Leider verfügen die Autoren nicht über ein gut entwickeltes Gedächtnis. Sonst hätten sie als drittes Beispiel, das es eigentlich für eine klassische «Welle» braucht, den deutschen Fussballmanager Uli Hoeness erwähnen können, der sich selbst als «Zocker» bezeichnete, über die Jahre hinweg über seine Schweizer Bankkonten 50’000 Trades in Auftrag gab, am Tag bis zu 300. Da er das vor dem deutschen Fiskus verheimlichte, musste er dafür in den Knast.

Noch mehr Erinnerungsvermögen würde das Beispiel der Dotcom-Blase erfordern.

Der NASDAQ-Index für Technologieunternehmen.

Hier spekulierten Krethi und Plethi darauf, dass im Internet Gelddruckmaschinen stehen und man doch blöd wäre, diesen Geldregen nicht ins eigene Portemonnaie zu lenken.

Also solche Entwicklungen gibt es immer wieder. Ob Day-Trading, Kryptowährungen, das nächste «big thing», die Ingredienzien sind immer die gleichen. Uninformierte Mitspieler, angeblich stetig steigende Kurse, einseitige Fixierung auf mögliche Gewinne. Natürlich mit long oder short, also man wettet auf steigende oder aber auf fallende Kurse.

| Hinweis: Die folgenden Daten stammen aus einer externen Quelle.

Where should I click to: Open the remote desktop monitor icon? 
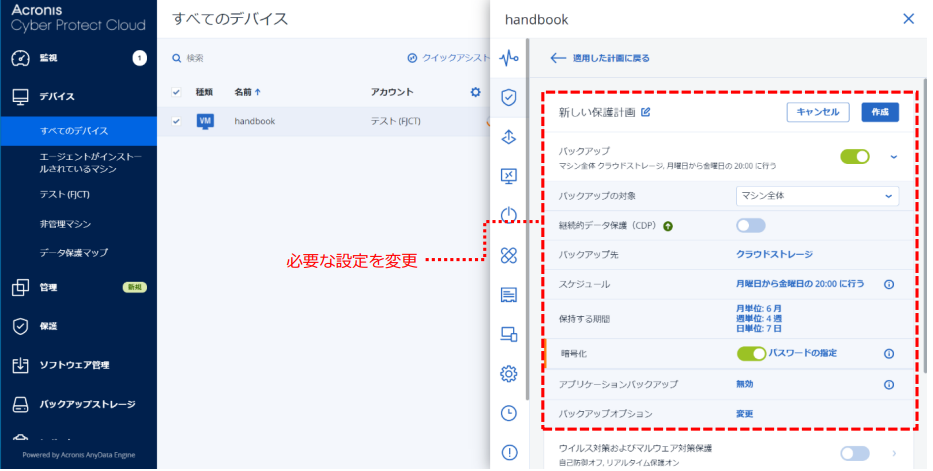coord(509,176)
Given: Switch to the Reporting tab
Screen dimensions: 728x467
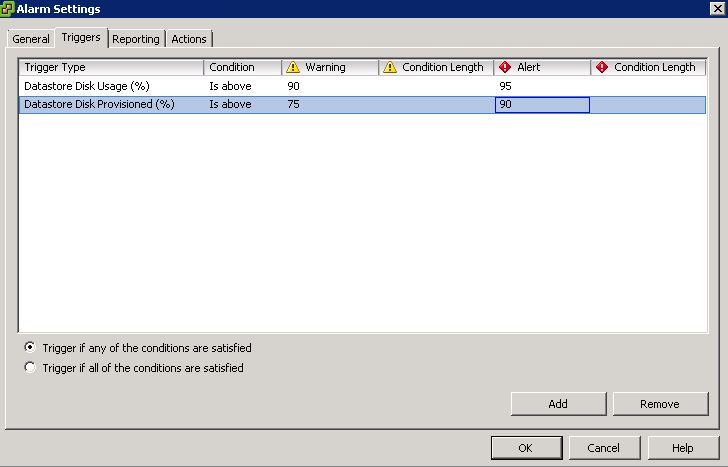Looking at the screenshot, I should (135, 39).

Was dabei übersehen wird und was auch nicht im Artikel steht: es ist ein Nullsummenspiel. Da mit Spekulation zwar Entwicklungen geglättet werden können, aber keinerlei Wertschöpfung entsteht, ist das Prinzip ganz einfach: was einer gewinnt, verliert ein anderer. Aus dem Topf kann nur herausgenommen werden, was eingefüllt wurde. Und da die Zukunft trotz allen gegenteiligen Behauptungen von Bankern als wichtigsten Bestandteil das «Unvorhersehbare» enthält …

In letzter Zeit wunderbar exemplifiziert an der Pandemie, die vor Ausbruch niemand auf dem Schirm hatte, womit alle furchtbar wissenschaftlich daherkommenden Zukunftsanalysen auf einen Schlag entsorgt werden konnten. Genau gleich wie nach dem Ausbruch des Ukrainekriegs.